Trapped at the Border
Alarming numbers of people have been displaced by the crisis; since combat started on April 15, almost 2.2 million people have left their homes. Out of this number, more than 120,000 Sudanese without travel documents are stuck in Wadi Halfa and the nearby areas while frantically looking for a means to flee the unrest. The difficulty for people to collect their travel documents is made worse by the fact that Khartoum’s embassies, where many passports were kept, have been evacuated.
Challenges and Calls for Assistance
The flood of displaced Sudanese has put a strain on the town of Wadi Halfa, which typically only has a few tens of thousands of residents. The Egyptian Consulate in the city must issue visas to those with valid passports; due to the great demand, this procedure can take days or more. As a result, many families are forced to sleep on the streets because they lack adequate housing or food. The need for Egypt to relax entry restrictions and permit the fleeing Sudanese to request refuge at the border is growing.
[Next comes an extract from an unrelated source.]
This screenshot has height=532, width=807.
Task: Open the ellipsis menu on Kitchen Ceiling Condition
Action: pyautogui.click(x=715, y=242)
Egypt’s Response and Struggles for Documentation
Contrary to predictions, Egypt recently tightened its entry restrictions for Sudanese people, making it much harder for those without travel permits to find asylum. To prevent visa fraud by organisations on the Sudanese side of the borders, the new regulations now require electronic visas for all Sudanese. Those stranded at the border, who had hoped for more liberal tactics, have been disappointed and frustrated by this decision.
People looking for new or replacement travel documents face substantial challenges due to the absence of operating immigration offices and the destruction of passports in embassies. Due to the ongoing violence, the main immigration office in Khartoum has suspended operations. As a result, the Wadi Halfa branch has limited access to computer records and is unable to issue new passports or replace lost ones.
The Plight of Families and Individuals
The dire situation at the border has resulted in families being separated, with some members managing to enter Egypt while others remain trapped. For individuals like Al-Samaul Hussein Mansour, a Sudanese-British national, leaving travel documents behind during the escape from the conflict has left them stranded. It is too dangerous for them to return to Khartoum to retrieve their passports due to the continued violence and the threat of stray bombs and bullets.
Due to the continuous turmoil in Sudan, thousands of Sudanese citizens are detained at the Egyptian border without the appropriate travel credentials for their safe passage, creating a humanitarian disaster. The need for aid and support from the international community is critical as the number of displaced people keeps growing in order to lessen the suffering of those affected by the conflict. To address the difficulties people detained at the border are facing and to ensure their safety and wellbeing during this turbulent period, immediate action is required.